The Pleasure of Reading
by Antonia Fraser, ed.
In a collection of memoirs on The Pleasure of Reading, Gita Mehta remembers how
In darkened dormitories with the monsoon rain beating so heavily on the tin roof it almost drowned our sobs of homesickness we could be tricked out of loneliness by a teacher reading aloud stories of Harry the Horse and his fellow citizens playing games of chance; or the fortunes of Mrs Bennett’s daughters; or Mehitabel signing off to her cockroach with the inspiring sentiment: ‘Toujours gai, Archy. Toujours gai.’
When my father went off to the war, this is what he smuggled into his duffel: Damon Runyon’s stories and Don Marquis’ Archy and Mehitabel. Dad took Notes From Underground rather than Pride and Prejudice, perhaps anticipating that Jane Austen’s tales were not really ideal for the South Pacific. I think that, later, he’d have swapped Alice in Wonderland for Dostoevsky.

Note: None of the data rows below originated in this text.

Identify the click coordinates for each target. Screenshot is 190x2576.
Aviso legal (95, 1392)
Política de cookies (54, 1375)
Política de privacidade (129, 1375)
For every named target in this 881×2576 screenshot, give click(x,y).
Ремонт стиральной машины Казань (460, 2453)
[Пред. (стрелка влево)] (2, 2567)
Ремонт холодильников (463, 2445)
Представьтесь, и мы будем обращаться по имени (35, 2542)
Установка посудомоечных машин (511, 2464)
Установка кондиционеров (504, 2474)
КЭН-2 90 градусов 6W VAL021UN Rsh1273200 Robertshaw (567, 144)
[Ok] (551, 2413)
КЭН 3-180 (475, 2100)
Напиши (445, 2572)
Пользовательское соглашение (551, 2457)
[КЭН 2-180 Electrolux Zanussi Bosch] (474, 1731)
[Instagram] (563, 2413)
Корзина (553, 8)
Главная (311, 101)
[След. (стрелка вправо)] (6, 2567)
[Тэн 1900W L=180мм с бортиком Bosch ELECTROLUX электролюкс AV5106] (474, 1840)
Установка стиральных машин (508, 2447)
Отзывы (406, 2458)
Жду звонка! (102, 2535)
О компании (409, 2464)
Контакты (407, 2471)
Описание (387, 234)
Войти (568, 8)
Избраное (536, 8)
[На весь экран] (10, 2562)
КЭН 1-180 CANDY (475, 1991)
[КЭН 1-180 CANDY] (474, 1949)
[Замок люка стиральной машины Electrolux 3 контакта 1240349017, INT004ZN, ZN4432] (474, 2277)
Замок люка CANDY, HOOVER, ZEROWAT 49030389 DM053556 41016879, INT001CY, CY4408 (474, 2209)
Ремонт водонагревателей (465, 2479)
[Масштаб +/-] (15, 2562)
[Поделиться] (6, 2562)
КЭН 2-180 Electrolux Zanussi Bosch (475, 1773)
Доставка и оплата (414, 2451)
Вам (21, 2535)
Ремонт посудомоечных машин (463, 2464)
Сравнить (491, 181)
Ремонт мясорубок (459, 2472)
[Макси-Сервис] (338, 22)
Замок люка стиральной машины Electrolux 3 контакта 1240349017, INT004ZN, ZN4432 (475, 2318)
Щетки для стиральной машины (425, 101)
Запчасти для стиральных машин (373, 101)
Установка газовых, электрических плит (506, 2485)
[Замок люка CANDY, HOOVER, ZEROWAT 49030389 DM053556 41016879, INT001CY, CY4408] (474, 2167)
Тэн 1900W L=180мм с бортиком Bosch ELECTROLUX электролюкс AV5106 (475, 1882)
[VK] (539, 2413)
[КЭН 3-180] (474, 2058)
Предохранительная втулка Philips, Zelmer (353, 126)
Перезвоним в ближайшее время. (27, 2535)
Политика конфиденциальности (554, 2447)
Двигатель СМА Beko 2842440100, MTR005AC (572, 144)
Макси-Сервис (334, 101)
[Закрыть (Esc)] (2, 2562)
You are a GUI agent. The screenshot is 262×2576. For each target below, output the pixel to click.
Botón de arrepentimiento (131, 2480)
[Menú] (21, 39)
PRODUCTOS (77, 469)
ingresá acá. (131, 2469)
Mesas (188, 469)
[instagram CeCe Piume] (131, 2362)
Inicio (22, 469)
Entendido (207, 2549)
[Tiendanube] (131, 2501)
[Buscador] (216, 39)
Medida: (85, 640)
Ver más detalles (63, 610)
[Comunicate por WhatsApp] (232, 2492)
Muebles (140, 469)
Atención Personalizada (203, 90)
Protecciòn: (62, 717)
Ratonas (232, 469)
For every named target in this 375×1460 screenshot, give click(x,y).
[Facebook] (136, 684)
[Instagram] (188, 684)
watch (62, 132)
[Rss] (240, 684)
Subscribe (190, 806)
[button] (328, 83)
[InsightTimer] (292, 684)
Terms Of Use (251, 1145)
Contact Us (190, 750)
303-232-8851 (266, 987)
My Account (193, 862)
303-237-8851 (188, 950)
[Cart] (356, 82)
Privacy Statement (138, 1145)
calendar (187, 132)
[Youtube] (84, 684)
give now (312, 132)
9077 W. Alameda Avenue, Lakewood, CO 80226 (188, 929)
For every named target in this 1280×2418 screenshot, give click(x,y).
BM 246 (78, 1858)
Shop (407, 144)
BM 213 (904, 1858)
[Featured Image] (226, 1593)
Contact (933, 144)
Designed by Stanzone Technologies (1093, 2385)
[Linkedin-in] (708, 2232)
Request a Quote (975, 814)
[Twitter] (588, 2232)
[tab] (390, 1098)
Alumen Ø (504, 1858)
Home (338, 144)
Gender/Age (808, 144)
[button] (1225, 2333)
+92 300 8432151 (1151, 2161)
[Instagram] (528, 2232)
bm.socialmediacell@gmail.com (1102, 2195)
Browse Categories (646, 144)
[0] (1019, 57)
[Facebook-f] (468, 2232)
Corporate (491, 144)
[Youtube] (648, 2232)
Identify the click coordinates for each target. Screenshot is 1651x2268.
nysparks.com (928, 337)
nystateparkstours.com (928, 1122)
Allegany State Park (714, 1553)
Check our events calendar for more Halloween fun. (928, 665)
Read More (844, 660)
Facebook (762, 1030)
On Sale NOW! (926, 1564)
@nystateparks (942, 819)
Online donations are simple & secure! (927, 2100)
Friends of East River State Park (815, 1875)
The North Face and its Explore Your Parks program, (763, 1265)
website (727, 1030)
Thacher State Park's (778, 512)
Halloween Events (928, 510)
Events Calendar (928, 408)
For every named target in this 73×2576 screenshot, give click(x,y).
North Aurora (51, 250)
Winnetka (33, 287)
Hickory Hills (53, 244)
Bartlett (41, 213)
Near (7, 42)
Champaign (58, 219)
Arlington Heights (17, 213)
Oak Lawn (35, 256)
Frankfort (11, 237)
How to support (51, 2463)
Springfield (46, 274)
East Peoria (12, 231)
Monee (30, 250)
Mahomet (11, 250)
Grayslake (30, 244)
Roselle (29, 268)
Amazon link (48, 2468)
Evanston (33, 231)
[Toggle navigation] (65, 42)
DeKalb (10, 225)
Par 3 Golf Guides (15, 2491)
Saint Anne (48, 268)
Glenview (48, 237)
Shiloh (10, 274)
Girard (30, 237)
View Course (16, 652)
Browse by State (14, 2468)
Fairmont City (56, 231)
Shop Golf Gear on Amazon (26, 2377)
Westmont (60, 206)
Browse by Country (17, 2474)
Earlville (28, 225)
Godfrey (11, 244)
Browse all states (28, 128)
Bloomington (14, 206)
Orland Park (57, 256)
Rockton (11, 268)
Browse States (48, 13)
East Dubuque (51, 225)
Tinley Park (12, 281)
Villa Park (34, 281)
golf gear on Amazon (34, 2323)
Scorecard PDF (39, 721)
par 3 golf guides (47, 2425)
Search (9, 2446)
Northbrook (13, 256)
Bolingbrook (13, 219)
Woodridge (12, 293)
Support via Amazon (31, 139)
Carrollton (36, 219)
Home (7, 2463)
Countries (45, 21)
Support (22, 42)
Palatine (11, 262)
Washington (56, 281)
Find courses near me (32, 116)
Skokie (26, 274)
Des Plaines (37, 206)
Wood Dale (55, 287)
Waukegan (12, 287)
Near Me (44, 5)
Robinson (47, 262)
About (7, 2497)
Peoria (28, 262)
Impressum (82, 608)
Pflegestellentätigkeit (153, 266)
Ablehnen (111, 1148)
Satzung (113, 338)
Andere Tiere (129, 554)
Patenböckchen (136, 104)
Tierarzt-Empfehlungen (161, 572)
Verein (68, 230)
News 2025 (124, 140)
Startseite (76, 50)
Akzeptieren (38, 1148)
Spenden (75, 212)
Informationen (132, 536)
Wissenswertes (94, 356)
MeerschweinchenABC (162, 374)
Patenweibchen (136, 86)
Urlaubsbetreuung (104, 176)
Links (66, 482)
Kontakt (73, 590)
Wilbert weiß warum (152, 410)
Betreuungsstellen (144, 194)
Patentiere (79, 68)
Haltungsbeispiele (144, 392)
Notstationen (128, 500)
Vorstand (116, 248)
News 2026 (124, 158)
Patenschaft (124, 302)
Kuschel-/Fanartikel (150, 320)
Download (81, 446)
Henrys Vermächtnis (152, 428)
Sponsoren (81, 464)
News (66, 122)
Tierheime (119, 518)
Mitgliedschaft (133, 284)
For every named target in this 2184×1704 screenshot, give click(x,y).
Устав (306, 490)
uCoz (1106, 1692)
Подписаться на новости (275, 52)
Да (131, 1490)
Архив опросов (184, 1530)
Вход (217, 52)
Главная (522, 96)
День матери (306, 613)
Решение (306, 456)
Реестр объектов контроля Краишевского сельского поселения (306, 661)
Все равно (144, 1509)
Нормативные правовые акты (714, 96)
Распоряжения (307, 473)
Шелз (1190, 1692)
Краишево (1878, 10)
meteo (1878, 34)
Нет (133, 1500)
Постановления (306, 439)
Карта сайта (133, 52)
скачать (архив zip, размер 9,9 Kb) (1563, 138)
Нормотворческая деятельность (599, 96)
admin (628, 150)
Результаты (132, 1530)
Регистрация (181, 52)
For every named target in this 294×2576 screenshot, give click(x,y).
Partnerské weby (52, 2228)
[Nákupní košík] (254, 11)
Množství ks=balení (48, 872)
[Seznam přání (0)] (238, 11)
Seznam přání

Still, one sees little enough Damon Runyon these days, and hardly anyone talks about Archy and Mehitabel. It’s amazing to find in an essay that begins:
Sahib. Latest from Plato. The Republic. Also, James Hadley Chase and P. G. Wodehouse. You want Catcher in the Rye, sahib? MAD magazine? But sahib, just now unpacked. At least sample Little Dorrit by Charles Dickens.